En la primera evacuación de las "aguas mayores" el aire era aún respirable. Fernando se percató que la brasa del pitillo acariciaba caliente el inicio de la boquilla. Apartó el filtro de su carnosa boca a la vez que su esfínter se dilataba hasta liberar esa criatura gaseosa atrapada en el caudal sólido de sus residuos.
La mezcla en ese medio ambiente intimista y las brasas del fumeteo fueron el detonante de la explosión.
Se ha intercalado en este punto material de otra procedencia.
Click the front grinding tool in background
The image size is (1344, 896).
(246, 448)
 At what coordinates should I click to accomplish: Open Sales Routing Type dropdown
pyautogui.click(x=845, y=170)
Los labios de Fernando se desperdigaron por el suelo, deflagados, eran luciérnagas. Se llevó la mano a la boca y solo encontró dientes... perdió el conocimiento.
El incendio en el retrete del tercer piso pronto se extendió por todo el edificio, ocho horas tardaron los bomberos en la extinción del fuego, en la duración del suceso se amasó la tragedia.
Fernando con quemaduras de tercer grado en gran parte de su cuerpo, y en la unidad de quemados lloraba desconsolado por la muerte  de la familia del octavo. Apretó sus dientes visibles a falta de labios y se dijo para sí, - dejo de fumar por mis cojones, es el momento.